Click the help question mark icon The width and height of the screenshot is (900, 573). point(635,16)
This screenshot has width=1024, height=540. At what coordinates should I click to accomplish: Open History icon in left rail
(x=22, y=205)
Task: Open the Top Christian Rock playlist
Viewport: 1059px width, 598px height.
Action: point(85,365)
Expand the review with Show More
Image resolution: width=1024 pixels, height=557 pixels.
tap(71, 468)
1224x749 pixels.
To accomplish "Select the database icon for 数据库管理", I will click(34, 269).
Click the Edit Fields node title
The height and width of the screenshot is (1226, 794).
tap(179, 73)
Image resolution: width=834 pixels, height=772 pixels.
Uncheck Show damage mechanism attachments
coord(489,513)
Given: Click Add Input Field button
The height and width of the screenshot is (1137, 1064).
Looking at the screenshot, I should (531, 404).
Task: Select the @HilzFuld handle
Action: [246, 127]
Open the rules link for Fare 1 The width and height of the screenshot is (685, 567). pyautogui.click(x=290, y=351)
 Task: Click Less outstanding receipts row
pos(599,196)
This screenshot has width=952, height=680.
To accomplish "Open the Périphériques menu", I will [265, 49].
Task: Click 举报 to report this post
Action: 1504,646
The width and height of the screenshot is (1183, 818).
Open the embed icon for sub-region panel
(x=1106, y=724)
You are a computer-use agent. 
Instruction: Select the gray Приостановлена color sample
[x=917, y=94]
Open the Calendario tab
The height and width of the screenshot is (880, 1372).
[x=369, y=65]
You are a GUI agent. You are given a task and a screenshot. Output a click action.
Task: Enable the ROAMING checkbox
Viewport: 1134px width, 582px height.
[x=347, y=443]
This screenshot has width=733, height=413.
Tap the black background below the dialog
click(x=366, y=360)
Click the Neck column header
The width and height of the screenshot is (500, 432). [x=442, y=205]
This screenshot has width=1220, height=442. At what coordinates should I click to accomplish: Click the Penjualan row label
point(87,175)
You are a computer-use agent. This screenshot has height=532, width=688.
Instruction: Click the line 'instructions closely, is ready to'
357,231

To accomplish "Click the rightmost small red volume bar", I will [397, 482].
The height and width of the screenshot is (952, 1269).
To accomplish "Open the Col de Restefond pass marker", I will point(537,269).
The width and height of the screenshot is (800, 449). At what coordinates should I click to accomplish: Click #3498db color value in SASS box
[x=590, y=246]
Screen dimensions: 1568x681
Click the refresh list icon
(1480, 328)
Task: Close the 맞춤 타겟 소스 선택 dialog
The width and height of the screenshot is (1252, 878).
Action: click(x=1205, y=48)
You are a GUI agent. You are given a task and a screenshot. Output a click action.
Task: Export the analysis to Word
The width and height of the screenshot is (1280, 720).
+-------+
* _PROBLEM REQUIREMENTS_
Please count the lines in the listing above that contain the string "Image", with case counting, and reply with the number alone.

* _SOLUTION TO THE PROBLEM_
2